## Work to complete
Write out, word for word, every line in the data below from the one containing "Open the Windows" to the one containing "The width and height of the screenshot is (962, 700).", both of them included.

## Data provided
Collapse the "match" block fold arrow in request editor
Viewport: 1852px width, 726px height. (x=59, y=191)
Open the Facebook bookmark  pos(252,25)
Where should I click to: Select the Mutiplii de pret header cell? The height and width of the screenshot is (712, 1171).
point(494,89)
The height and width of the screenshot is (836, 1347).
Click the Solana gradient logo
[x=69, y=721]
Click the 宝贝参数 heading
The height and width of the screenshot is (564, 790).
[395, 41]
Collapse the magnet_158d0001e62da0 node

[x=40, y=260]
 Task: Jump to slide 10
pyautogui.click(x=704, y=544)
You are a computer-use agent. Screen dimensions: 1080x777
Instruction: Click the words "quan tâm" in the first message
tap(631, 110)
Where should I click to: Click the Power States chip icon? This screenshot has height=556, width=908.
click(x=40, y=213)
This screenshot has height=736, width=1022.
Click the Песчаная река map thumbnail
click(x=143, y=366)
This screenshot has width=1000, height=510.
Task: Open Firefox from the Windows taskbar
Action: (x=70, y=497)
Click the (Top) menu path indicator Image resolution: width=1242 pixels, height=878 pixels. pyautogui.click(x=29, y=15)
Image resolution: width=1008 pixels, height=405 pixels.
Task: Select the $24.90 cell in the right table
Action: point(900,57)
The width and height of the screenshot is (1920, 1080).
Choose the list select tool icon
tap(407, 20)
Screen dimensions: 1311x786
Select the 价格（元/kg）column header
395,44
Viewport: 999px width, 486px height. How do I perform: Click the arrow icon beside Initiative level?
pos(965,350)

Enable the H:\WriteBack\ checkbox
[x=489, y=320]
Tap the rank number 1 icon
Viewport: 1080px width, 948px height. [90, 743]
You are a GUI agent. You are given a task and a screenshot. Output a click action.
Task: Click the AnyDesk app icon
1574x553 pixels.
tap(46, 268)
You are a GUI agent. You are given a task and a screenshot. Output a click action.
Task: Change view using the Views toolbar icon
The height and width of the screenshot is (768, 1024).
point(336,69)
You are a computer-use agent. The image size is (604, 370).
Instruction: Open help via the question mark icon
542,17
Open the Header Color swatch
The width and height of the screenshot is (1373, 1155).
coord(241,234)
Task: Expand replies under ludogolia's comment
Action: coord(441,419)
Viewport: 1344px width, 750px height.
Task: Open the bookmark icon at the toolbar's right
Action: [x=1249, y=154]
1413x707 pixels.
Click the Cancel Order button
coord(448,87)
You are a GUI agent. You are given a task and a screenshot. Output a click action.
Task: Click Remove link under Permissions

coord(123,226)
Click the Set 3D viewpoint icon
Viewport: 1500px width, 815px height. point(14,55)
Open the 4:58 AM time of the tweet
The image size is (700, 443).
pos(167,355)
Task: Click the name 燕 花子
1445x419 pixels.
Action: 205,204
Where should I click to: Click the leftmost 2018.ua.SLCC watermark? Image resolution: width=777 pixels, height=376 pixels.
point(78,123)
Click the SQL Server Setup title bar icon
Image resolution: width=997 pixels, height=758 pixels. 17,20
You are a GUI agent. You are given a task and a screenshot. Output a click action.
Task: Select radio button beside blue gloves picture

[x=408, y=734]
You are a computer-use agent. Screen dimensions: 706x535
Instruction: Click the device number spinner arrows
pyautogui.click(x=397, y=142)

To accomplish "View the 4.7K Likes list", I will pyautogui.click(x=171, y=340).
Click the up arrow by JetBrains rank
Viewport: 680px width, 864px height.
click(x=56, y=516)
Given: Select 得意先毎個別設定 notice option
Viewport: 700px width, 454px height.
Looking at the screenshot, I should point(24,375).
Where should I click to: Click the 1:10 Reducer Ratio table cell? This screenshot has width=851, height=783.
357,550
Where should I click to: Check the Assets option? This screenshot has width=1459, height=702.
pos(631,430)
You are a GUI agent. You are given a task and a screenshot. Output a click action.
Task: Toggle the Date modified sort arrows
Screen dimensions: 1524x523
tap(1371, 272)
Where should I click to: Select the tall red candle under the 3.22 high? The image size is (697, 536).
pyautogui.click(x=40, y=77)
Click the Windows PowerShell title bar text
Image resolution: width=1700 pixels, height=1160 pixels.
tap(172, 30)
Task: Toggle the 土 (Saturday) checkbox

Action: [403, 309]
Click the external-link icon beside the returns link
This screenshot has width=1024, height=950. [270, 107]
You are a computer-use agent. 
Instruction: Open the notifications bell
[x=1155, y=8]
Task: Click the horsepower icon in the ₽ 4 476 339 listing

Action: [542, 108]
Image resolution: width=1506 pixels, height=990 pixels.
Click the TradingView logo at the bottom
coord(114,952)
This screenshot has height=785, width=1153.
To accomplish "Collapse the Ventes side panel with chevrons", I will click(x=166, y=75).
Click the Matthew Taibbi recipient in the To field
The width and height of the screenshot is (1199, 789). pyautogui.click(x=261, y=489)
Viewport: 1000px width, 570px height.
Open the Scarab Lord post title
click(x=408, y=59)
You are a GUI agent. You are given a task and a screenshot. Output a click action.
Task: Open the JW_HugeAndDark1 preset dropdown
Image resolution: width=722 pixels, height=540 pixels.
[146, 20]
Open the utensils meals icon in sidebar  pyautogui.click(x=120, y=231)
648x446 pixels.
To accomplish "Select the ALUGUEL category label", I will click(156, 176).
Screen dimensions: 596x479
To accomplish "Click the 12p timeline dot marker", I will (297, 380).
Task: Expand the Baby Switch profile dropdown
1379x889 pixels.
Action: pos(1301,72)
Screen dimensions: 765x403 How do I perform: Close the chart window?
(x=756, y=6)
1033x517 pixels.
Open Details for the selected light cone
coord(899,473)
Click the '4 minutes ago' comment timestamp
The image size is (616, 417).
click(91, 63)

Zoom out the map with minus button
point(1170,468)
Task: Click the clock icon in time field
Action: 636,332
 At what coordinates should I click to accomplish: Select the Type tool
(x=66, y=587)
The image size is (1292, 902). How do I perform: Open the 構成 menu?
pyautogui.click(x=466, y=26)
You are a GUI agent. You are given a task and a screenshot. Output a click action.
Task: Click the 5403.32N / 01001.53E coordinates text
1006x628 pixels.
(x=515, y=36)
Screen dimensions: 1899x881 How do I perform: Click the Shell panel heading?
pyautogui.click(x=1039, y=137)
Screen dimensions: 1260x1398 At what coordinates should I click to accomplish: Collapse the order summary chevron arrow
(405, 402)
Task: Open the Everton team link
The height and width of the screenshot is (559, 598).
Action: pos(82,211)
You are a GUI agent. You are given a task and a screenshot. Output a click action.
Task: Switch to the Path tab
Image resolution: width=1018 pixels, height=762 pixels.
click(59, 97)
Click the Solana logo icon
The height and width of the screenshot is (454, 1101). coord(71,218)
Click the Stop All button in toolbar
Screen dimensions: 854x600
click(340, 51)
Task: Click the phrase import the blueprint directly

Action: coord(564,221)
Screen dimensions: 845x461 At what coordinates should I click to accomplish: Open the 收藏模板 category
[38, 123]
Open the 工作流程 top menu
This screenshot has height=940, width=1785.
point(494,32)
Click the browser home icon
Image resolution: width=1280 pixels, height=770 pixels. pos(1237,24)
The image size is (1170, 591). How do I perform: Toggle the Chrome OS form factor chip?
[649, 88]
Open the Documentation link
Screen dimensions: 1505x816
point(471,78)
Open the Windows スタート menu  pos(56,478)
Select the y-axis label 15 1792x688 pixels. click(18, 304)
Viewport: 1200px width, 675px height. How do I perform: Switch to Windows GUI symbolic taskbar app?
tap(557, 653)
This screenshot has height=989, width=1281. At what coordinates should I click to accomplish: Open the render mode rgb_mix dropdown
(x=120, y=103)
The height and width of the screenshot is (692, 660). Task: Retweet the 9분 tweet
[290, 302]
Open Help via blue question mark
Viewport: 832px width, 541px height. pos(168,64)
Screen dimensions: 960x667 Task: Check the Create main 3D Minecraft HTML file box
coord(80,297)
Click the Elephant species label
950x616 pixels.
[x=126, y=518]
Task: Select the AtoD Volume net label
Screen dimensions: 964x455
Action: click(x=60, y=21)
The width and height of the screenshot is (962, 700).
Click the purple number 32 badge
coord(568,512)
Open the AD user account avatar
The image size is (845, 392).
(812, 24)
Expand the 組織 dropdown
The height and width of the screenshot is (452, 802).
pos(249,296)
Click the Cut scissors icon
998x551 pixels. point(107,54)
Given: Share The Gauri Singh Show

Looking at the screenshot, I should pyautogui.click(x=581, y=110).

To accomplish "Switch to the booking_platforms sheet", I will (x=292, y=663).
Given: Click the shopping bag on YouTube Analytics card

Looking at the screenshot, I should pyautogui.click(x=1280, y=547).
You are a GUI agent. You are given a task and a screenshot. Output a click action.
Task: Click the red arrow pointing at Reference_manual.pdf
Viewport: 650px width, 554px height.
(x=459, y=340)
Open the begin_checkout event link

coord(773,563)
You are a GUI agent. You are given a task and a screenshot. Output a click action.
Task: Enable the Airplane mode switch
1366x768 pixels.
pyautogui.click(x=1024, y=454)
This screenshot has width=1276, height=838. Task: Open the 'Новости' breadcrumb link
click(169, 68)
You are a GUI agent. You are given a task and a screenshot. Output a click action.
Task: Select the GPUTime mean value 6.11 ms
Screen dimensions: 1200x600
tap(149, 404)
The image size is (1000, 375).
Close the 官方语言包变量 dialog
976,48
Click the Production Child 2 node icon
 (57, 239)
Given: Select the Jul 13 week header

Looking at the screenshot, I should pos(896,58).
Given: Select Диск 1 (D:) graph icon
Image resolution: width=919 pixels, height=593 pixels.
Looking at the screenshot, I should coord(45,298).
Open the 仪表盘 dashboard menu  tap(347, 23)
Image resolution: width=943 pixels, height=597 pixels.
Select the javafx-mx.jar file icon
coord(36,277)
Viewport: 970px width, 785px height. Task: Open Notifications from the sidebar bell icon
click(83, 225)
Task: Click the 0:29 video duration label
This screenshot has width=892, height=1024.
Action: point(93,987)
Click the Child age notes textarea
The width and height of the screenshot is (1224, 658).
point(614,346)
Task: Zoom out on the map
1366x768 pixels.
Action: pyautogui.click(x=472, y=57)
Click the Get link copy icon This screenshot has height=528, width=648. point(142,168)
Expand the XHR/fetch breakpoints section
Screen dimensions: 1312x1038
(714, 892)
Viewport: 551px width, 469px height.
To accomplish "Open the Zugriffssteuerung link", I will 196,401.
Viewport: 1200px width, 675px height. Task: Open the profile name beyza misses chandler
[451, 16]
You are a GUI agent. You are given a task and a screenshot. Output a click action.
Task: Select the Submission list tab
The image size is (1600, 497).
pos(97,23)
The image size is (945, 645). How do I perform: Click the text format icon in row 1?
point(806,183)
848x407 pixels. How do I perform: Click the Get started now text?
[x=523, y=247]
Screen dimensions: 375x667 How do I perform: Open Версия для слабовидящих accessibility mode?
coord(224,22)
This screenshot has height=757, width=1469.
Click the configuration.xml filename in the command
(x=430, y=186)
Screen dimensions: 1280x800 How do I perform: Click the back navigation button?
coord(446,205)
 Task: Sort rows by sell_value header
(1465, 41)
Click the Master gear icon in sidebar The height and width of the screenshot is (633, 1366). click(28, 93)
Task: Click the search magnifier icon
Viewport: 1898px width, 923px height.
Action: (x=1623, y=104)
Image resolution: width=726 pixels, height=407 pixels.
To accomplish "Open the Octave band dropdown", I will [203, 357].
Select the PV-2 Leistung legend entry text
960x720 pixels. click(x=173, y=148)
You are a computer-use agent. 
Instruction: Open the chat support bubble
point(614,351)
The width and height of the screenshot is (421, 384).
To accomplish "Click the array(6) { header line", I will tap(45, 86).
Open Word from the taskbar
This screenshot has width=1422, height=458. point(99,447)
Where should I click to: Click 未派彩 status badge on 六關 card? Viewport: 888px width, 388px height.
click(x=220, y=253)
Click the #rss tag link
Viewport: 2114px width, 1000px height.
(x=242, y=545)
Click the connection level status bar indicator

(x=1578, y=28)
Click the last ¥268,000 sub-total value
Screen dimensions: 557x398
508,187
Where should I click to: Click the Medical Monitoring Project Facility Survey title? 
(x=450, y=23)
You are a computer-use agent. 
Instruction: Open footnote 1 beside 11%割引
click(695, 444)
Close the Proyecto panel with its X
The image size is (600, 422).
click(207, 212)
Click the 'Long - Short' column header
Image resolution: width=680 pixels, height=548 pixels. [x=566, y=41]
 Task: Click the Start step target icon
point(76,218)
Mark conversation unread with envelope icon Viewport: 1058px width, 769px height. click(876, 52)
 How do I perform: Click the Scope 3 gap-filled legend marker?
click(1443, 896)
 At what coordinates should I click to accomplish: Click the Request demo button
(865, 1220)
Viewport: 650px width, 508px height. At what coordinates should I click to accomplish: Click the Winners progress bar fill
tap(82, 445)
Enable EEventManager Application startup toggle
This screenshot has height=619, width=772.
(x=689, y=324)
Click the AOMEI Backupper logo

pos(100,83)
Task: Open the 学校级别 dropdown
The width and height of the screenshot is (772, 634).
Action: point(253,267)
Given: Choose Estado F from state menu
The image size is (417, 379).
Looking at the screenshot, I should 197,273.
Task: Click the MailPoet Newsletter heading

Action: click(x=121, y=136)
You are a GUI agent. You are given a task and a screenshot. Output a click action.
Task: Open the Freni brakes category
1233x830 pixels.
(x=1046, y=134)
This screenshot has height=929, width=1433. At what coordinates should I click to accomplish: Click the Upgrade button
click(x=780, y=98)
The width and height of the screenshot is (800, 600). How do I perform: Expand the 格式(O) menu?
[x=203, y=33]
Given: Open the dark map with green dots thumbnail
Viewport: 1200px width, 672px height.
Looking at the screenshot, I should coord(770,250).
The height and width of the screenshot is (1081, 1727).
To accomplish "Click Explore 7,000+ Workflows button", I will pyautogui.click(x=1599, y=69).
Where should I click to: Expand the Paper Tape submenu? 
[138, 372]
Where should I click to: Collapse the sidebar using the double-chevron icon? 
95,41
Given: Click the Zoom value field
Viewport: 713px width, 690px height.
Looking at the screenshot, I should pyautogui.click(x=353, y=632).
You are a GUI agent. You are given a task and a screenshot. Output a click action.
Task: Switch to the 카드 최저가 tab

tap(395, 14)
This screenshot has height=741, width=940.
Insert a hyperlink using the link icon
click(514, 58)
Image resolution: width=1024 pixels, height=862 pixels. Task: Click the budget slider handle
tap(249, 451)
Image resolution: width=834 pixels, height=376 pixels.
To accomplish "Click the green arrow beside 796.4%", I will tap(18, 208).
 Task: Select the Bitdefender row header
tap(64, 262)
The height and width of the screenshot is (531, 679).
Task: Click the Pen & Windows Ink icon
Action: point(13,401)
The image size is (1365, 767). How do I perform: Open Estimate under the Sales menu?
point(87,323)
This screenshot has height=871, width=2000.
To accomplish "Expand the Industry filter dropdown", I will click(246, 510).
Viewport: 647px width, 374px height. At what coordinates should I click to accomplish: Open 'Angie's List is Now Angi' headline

## Response to the exercise
Open the Windows スタート menu  pos(56,478)
Select the y-axis label 15 1792x688 pixels. click(18, 304)
Viewport: 1200px width, 675px height. How do I perform: Switch to Windows GUI symbolic taskbar app?
tap(557, 653)
This screenshot has height=989, width=1281. At what coordinates should I click to accomplish: Open the render mode rgb_mix dropdown
(x=120, y=103)
The height and width of the screenshot is (692, 660). Task: Retweet the 9분 tweet
[290, 302]
Open Help via blue question mark
Viewport: 832px width, 541px height. pos(168,64)
Screen dimensions: 960x667 Task: Check the Create main 3D Minecraft HTML file box
coord(80,297)
Click the Elephant species label
950x616 pixels.
[x=126, y=518]
Task: Select the AtoD Volume net label
Screen dimensions: 964x455
Action: click(x=60, y=21)
The width and height of the screenshot is (962, 700).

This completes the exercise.